Clarification around the DCO

James Bottomley James.Bottomley at HansenPartnership.com
Sun Oct 18 23:19:56 UTC 2020


On Mon, 2020-10-19 at 11:00 +1300, Andrew Bartlett via samba-technical
wrote:
> On Sun, 2020-10-18 at 13:38 -0700, James Bottomley via samba-
> technical
> wrote:
> > On Fri, 2020-10-16 at 19:38 -0700, Bradley M. Kuhn via samba-
> > technical
> > 
> > wrote:
> > 
> > > Jeremy Allison via samba-technical wrote:
> > > > Ah, I've just remembered *why* we have a difference from your
> > > > "standard" DCO text.
> > >  
> > > Yes, a tremendous amount of time and effort went into figuring
> > > out the right policy for Samba with regard to contributor
> > > licensing.  Some of those details were reported publicly, and
> > > some were reported privately to the key folks in Samba.  I myself
> > > put in many hours of work on this, as did many other Conservancy
> > > staff, lawyers and Samba volunteers.  Nothing has changed with
> > > regard to the analysis.  We also had a private discussion at a
> > > developers' meeting at a Samba XP about the reasoning, IIRC.
> > 
> > In legal terms you usually really, really don't want to be special
> > because it causes all sorts of complications if there's any
> > litigation.
> > 
> > This reasoning lies at the heart of our desire to move the DCO
> > beyond the kernel, because if we keep it to the kernel it becomes
> > our legal specialness problem in the same way.
> 
> That is all well and good, but the way this is playing out here is
> really awful.
> 
> It would be one thing if somebody, perhaps you, came to our project
> politely suggesting 'have you considered the benefits of'...
> 
> The process here is just rubbing everyone up the wrong way.
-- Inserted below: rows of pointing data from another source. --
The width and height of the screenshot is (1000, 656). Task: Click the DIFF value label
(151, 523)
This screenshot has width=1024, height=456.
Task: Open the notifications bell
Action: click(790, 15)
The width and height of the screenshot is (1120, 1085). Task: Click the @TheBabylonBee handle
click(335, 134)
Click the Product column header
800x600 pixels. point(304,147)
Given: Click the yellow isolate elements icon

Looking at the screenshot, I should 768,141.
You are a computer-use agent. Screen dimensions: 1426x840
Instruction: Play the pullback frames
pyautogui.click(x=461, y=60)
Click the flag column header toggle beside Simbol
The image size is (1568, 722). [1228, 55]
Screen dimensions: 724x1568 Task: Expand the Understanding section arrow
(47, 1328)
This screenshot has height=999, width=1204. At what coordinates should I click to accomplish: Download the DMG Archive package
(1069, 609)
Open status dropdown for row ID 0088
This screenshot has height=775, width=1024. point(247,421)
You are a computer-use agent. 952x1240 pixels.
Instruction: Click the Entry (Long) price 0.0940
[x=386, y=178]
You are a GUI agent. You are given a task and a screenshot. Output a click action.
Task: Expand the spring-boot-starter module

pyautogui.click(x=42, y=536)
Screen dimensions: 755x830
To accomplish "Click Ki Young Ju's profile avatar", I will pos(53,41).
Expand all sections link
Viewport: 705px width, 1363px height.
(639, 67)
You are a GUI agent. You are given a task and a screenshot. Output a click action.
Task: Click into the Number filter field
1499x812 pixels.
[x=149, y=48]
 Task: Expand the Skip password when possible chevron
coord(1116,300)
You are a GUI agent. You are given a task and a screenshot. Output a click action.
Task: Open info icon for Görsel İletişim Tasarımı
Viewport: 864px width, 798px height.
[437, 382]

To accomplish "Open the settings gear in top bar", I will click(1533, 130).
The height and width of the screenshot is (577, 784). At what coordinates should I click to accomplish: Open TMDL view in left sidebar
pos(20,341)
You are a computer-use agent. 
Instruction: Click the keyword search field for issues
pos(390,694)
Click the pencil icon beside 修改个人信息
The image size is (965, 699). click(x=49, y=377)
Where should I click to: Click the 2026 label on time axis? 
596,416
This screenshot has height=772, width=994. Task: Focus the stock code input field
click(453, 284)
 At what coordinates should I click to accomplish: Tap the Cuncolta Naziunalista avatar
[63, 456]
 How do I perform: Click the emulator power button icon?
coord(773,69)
I understand, so let me try to explain why this all blew up.  The
origin is a row on another list which is populated by a load of
lawyers, a lot of whom are also Corporate Counsels.  This other list is
governed by Chatham House Rules

https://www.chathamhouse.org/about-us/chatham-house-rule

Which forbids quoting what was said and who said it.  However, I'll try
to describe what happened without violating this rule.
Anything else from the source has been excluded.